● SOURCE PASSAGE
ITEM 9A. CONTROLS AND PROCEDURES.
Disclosure Controls and Procedures
Our management, including our Chief Executive Officer who also serves as our Chief Financial Officer, evaluated the effectiveness of our disclosure controls and procedures (as defined in Exchange Act Rule 13a-15(e)) as of the end of the period covered by this Report.
Based on that evaluation, our Chief Executive Officer concluded that as of the end of the period covered by this Report our disclosure controls and procedures were not effective such that the information required to be disclosed in our Securities and Exchange Commission reports (i) is recorded, processed, summarized and reported within the time periods specified in SEC rules and forms; and (ii) is accumulated and communicated to our management, including our Chief Executive Officer, to allow timely decisions regarding required disclosure. Our Chief Executive Officer is not a financial or accounting professional, and we lack any accounting staff that is sufficiently trained in the application of U.S. generally accepted accounting principles. Until such time as we hire a chief financial officer or similarly titled person with the requisite experience in the application of U.S. GAAP, there is a likelihood that we may experience material weaknesses in our disclosure controls that may result in errors in our financial statements in future periods.
Managements Report on Internal Control Over Financial Reporting
The Companys management is responsible for establishing and maintaining adequate internal control over financial reporting for the Company as defined in Rules 13a-15(f) and 15d-15(f) under the Exchange Act. The Companys internal control over financial reporting is a process designed to provide reasonable assurance regarding the reliability of financial reporting and the preparation and fair presentation of financial statements for external purposes in accordance with GAAP.
Our management, including our Chief Executive Officer, does not expect that our disclosure controls and procedures or our internal controls will prevent all error and all fraud. A control system, no matter how well conceived and operated, can provide only reasonable, not absolute, assurance that the objectives of the control system are met. Further, the design of a control system must reflect the fact that there are resource constraints and the benefits of controls must be considered relative to their costs. Due to the inherent limitations in all control systems, no evaluation of controls can provide absolute assurance that all control issues and instances of fraud, if any, within our company have been detected.
Management conducted an evaluation of the design and operation of the Companys internal control over financial reporting as of August 31, 2010, based on the criteria set forth in Internal Control Integrated Framework, issued by the Committee of Sponsoring Organizations of the Treadway Commission. This evaluation included review of the documentation of controls, evaluation of the design effectiveness of controls, testing of the operating effectiveness of controls and a conclusion on this evaluation. As noted above, our Chief Executive Officer concluded that as of the end of the period covered by this Report our disclosure controls and procedures were not effective such that the information required to be disclosed in our Securities and Exchange Commission reports (i) is recorded, processed, summarized and reported within the time periods specified in SEC rules and forms; and (ii) is accumulated and communicated to our management, including our Chief Executive Officer, to allow timely decisions regarding required disclosure. Our Chief Executive Officer is not a financial or accounting professional, and we lack any accounting staff that is sufficiently trained in the application of U.S. generally accepted accounting principles. Until such time as we hire a chief financial officer or similarly titled person with the requisite experience in the application of U.S. GAAP, there is a likelihood that we may experience material weaknesses in our disclosure controls that may result in errors in our financial statements in future periods.

● PROVIDED DATA
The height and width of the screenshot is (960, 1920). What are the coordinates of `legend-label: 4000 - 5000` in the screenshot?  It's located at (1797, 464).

* * *

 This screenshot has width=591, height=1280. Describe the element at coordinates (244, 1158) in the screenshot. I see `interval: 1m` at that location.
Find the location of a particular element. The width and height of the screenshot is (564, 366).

* * *

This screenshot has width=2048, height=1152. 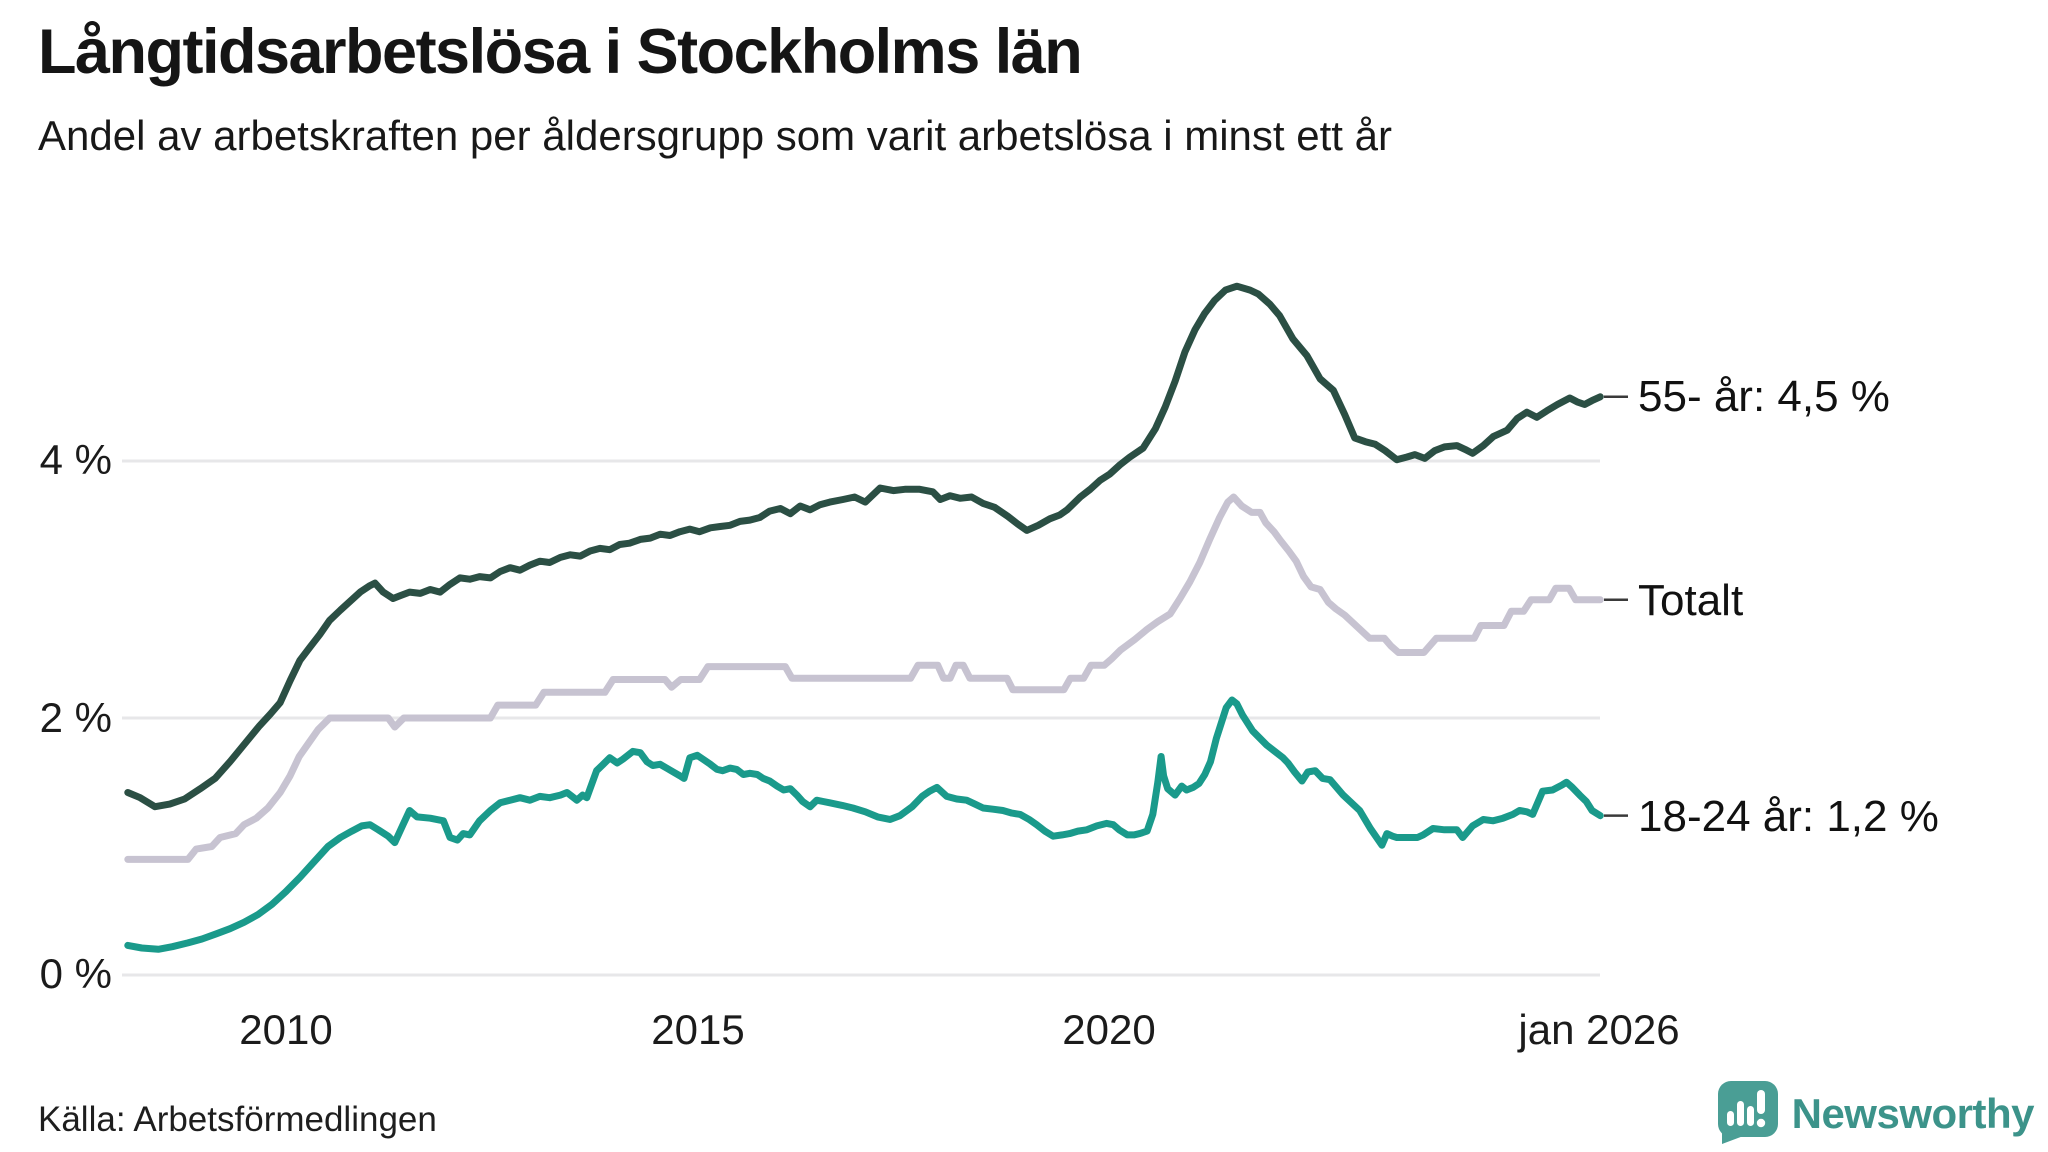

● INSTRUCTIONS
1. According to the controls and procedures text, as of what date did management evaluate the design and operation of the company's internal control over financial reporting?
2. What did management's evaluation of internal control over financial reporting include, according to the controls and procedures text? List every component it names.
3. Write out everything in the controls and procedures text from "Our management, including our Chief Executive Officer, does" down to "have been detected.".

● ANSWERS FOR THE EXERCISE
1. August 31, 2010

2.
- Review of the documentation of controls
- Evaluation of the design effectiveness of controls
- Testing of the operating effectiveness of controls
- A conclusion on this evaluation

3.
Our management, including our Chief Executive Officer, does not expect that our disclosure controls and procedures or our internal controls will prevent all error and all fraud. A control system, no matter how well conceived and operated, can provide only reasonable, not absolute, assurance that the objectives of the control system are met. Further, the design of a control system must reflect the fact that there are resource constraints and the benefits of controls must be considered relative to their costs. Due to the inherent limitations in all control systems, no evaluation of controls can provide absolute assurance that all control issues and instances of fraud, if any, within our company have been detected.